Echoes of Friendship

Echoes of Friendship

12th October 2024

The library’s near-empty this late on a Saturday. Just me and the shadows stretching across the tables, long fingers of darkness that move when I shift in my seat. There’s something almost sacred about it – the way the last light filters through those massive windows, turning everything amber and gold. Echoes of footsteps from earlier still seem to hang in the air, or maybe that’s just my imagination filling the silence with ghosts of the day.

Been thinking about Marcus a lot. About all of them, really. It’s wild how friendship can feel like this solid thing one moment and then completely intangible the next, like trying to hold onto water. We’ve been mates since Year 7, but lately there’s this distance I can’t quite name. Not drama, nothing concrete – just this sense that we’re all becoming shadows of who we used to be, drifting apart in ways that feel inevitable and heartbreaking at the same time.
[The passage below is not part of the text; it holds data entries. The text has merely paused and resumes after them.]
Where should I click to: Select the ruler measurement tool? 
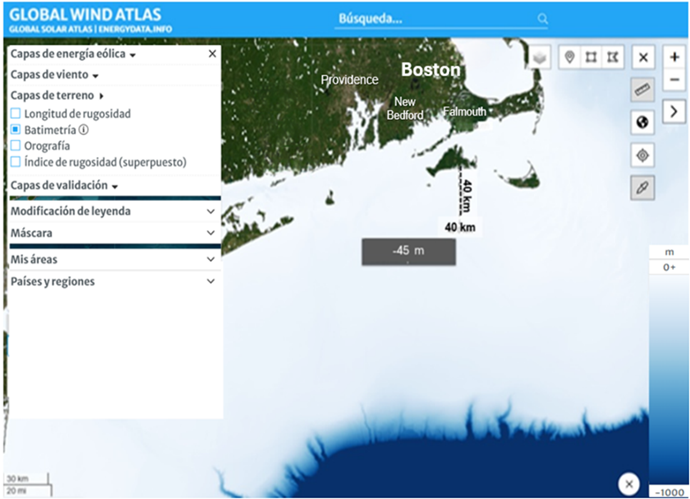(643, 90)
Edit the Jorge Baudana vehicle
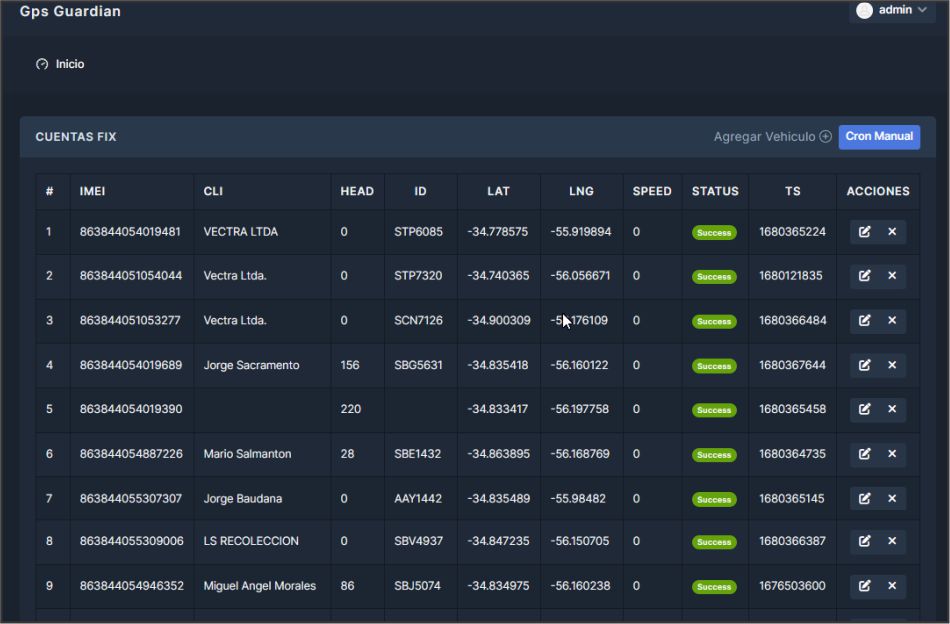Image resolution: width=950 pixels, height=624 pixels. pyautogui.click(x=865, y=498)
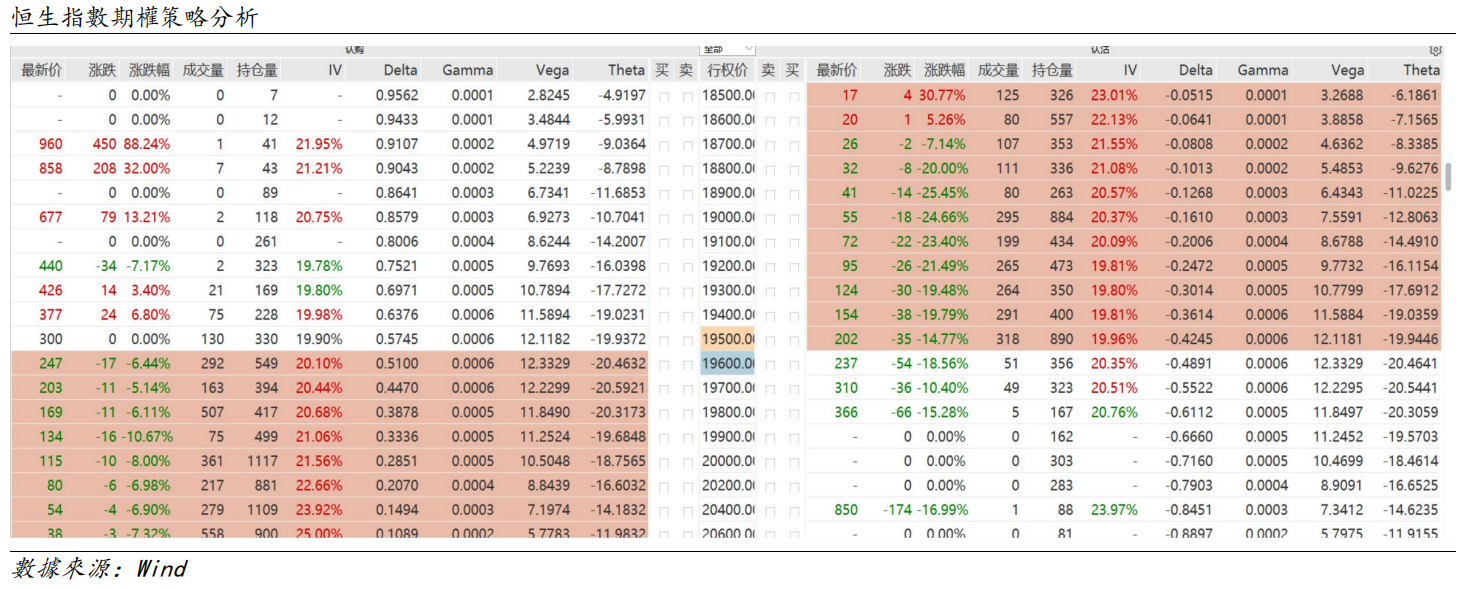This screenshot has height=589, width=1458.
Task: Click the call-side Delta column header
Action: (x=400, y=70)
Maybe it’s the news cycle getting to me. Hurricane Milton absolutely devastated Florida earlier this week, and seeing the footage – entire communities underwater, people’s lives just… gone – it puts things in perspective, doesn’t it? Makes you realise how fragile everything is. How the connections we have with people are the only things that really matter when the world gets chaotic like this.

There’s this question that keeps echoing in my head, bouncing off the walls of my skull like it’s trying to find a way out: What have I been putting off doing? And honestly? Reaching out properly. Really talking to them, not just the surface-level group chat banter or the “you good?” messages that don’t actually invite real answers. I’ve been putting off being vulnerable, I suppose. Scared they won’t reciprocate, scared I’ll come across as needy or intense. It’s easier to keep things light, to maintain the illusion that we’re still as close as we were.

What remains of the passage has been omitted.